The group was protesting then-FBI Director Clarence Kelly, who was on campus speaking at a public symposium. Following their arrest, Miles became the Five’s defense attorney — pro bono — and eventually argued and won the case in front of the Pennsylvania Supreme Court. 

“I don’t think the truth rises to the top; the most provocative idea rises to the top”

Tate explained that the group was protesting Kelly “because of the pattern of FBI abuse and disregard for citizens’ rights” and that LEPOCO was “concerned about the hypocrisy of the FBI.” She and Miles both expanded on the political climate at the time — America was still living in the wake of Watergate, Nixon’s resignation and the end of the Vietnam War — and how many activist groups had wrongly been put on FBI watch lists without their knowledge. 

Sharing a memory from law school in the shadow of Watergate, Miles said, “We had concluded that if the Supreme Court didn’t order the tapes, it meant the rule of law was over, and we wouldn’t continue our legal career because it meant that Nixon had become a dictator. That was in 1974.” He and Tate both admitted to having been considered “far left,” with Miles mentioning his own activist involvement as an undergraduate at Lehigh University. “We weren’t hippies, but we were radicals at the time.”

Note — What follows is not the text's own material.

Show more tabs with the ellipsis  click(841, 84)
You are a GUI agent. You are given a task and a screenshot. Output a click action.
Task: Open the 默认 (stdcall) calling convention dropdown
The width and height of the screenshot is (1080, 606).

After speaking about the events of the arrest itself, most of which were chronicled in The Weekly at the time, Tate and Miles turned towards the case. Tate and her companions were charged with defiant trespass and found guilty at lower courts. Miles explained that the Pennsylvania Supreme Court overturned these rulings; upholding the right to free speech in this instance outweighed the right to private property that Muhlenberg argued they had, and “at the age of 31 [Miles] had established new law in front of the Pennsylvania Supreme Court.” 

“The goal should be…making sure everyone has the ability to engage in a community and speech is important for that. You want to be cognizant of speech that automatically excludes people”

“It did not establish first amendment law; it established free speech law,” Miles said. 

“The constitution sets a floor, not a ceiling,” explained Dr. Ross Dardani, who teaches Constitutional Law classes in the political science department. “[The state] can provide more protections than are stated, or you can restrict certain speech.”

When it comes to student speech codes Dardani explained that most colleges, and especially public schools, restrict first amendment rights. “When and if [college speech codes are] tested, they’re going to be deemed as unconstitutional.” Still, Dardani admitted that with a private school such as Muhlenberg, the constitutionality of these codes are different.

Dardani said that the reason most of these codes aren’t challenged is that the speech they limit is what most consider to be hate speech. “Most students recognize that there’s really not even a negligible reason for why hate speech is considered free speech.” 

The concept of the marketplace of ideas that free speech represents hinges on the idea that from these competing viewpoints the truth will emerge, Dardani explained. “I don’t think [the marketplace of ideas] was ever fundamentally correct,” he added. “I don’t think the truth rises to the top; the most provocative idea rises to the top.”

“The goal should be…making sure everyone has the ability to engage in a community and speech is important for that. You want to be cognizant of speech that automatically excludes people,” Dardani said. “If all the speech is designed to exclude, belittle, marginalize, subordinate, what benefit does that provide?” 

The Muhlenberg Five case and the subsequent expansion of free speech is what protects Muhlenberg students during protests both on campus and throughout Pennsylvania. Though the debate over what constitutes free speech rages on, it is clear that the fight for expanded rights, begun at a small liberal arts campus in Allentown, continue to have a lasting effect.